Source localization of epileptic foci using ictal spatiotemporal dipole modeling (ISDM) yields reliable anatomic information in presurgical candidates. It requires substantial resources from EEG and neuroimaging laboratories. The profile and number of patients who may benefit from it are currently unknown. The purpose of this study is to demonstrate the clinical usefulness of source localization in a prospectively analyzed series. One hundred patients (51 male and 49 female patients) with mean age of 31 years (range, 2 to 63 years) and mean duration of refractory epilepsy of 20 years (range, 1 to 49 years) were enrolled consecutively in a presurgical protocol. Ictal EEG was available in 93 patients. ISDM was performed when suitable ictal EEG files were available.
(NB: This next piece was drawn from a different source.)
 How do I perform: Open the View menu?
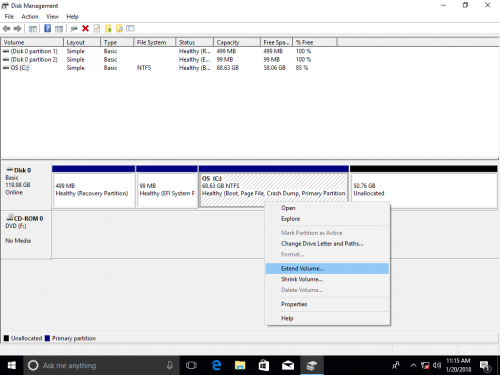coord(52,17)
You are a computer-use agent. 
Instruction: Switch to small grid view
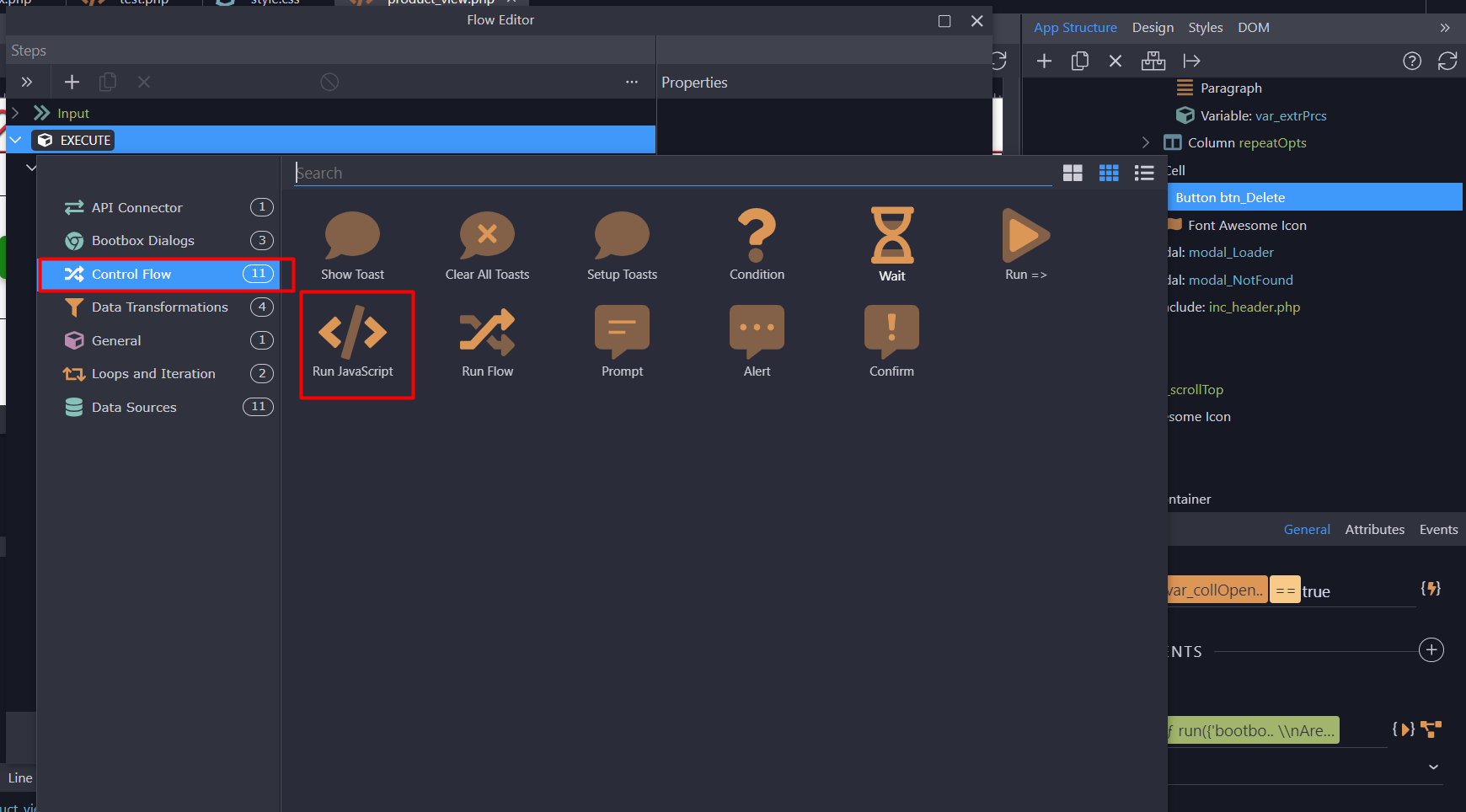pos(1109,173)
The clinical applicability of ISDM was examined in three patients groups: 37 patients in whom ictal EEG recording and MRI were congruent (group I), 30 patients in whom results were not completely congruent but not incongruent (group II), and 26 patients in whom the results were incongruent (group III). ISDM could be performed in 31 of 100 patients: 11 in group I, 8 in group II, and 12 in group III. ISDM influenced decision making in none of the patients in group I, in 4 of 8 patients in group II, and in 10 of 12 patients in group III. Typically, the results of ISDM directed avoiding intracranial EEG recordings in what appeared to be unsuitable candidates for resection by clearly confirming the incongruency between ictal EEG and MRI findings. In this series of 100 presurgical candidates, ictal source localization could be performed in 31% of patients. In 14% of patients, it proved to be a key element in the surgical decision process.